2. Cayley Graphs of Permutation Groups with Transposition Generators

The symmetric group of order n, denoted by $S_n$, is the group that consists of all bijective functions from a set of cardinality n to itself, with the composition of functions as the group operation. The elements of the symmetric group are written in the parenthesis (bracket) notation, with a resemblance to that used in SageMath software. The elements that have exactly two elements in their bracket notations are called transpositions. The set of all transpositions of $S_n$ generates the whole group. A minimal generating set for the symmetric group of order n contains the transpositions of the form $(1,2),(1,3),\dots ,(1,n)$ ([9]). For $j\in \{1,2,\dots ,n\}$, it is easy to see that the set $T_j\left(n\right)=\{(i,j):i,j\in \{1,2,\dots ,n\},i\ne j\}$ is also a minimal generating set of $S_n$. Similarly, the set of all transpositions in a symmetric group of order n is denoted by $T\left(n\right)$. Two elements $a,b$ of the symmetric group $S_n$ are similar with respect to elements $c,d$ if we have $a=cb{d}^{-1}$. If the elements $a,b$ are similar with respect to the same element, then they are conjugate.

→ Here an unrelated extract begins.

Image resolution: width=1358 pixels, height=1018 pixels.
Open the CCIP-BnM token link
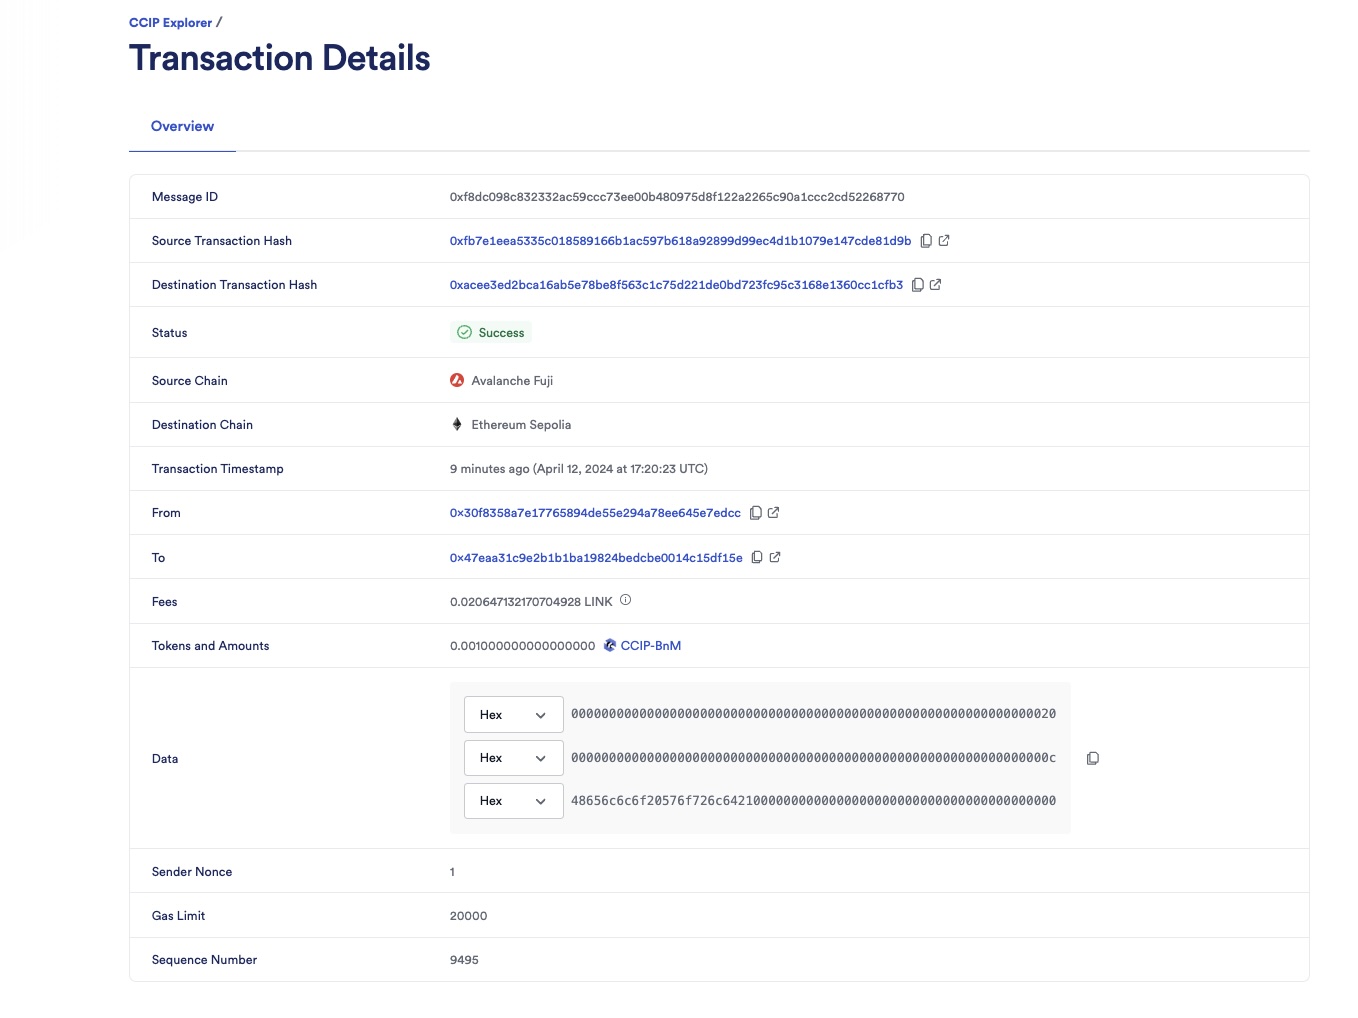650,645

We know that all bipartite graphs satisfy the TCC ([5]). In addition, we know that $C(S_n,S)$ with S having only transpositions are bipartite graphs. Hence, it satisfies the TCC. In Theorem 1, we prove that the ${\chi }^{″}\left(C(S_n,S)\right)=\Delta \left(C(S_n,S)\right)+1$ for some S.

Theorem 1.

Let X be any generating set of $S_{n-1}$ that consists only of transpositions with a subset of $T_j(n-1)$ for at least one j. If the graph $C(S_{n-1},X)$ is of type I, then the graph $C(S_n,Y_n)$ is also of type I for all n, where $Y_n=T_j\left(n\right)\cup X$.

Proof. 

We first prove that the vertices of all the graphs $C(S_n,Y_n)$ can be colored in the same manner as in a type I total coloring of the graph $C(S_{n-1},X)$.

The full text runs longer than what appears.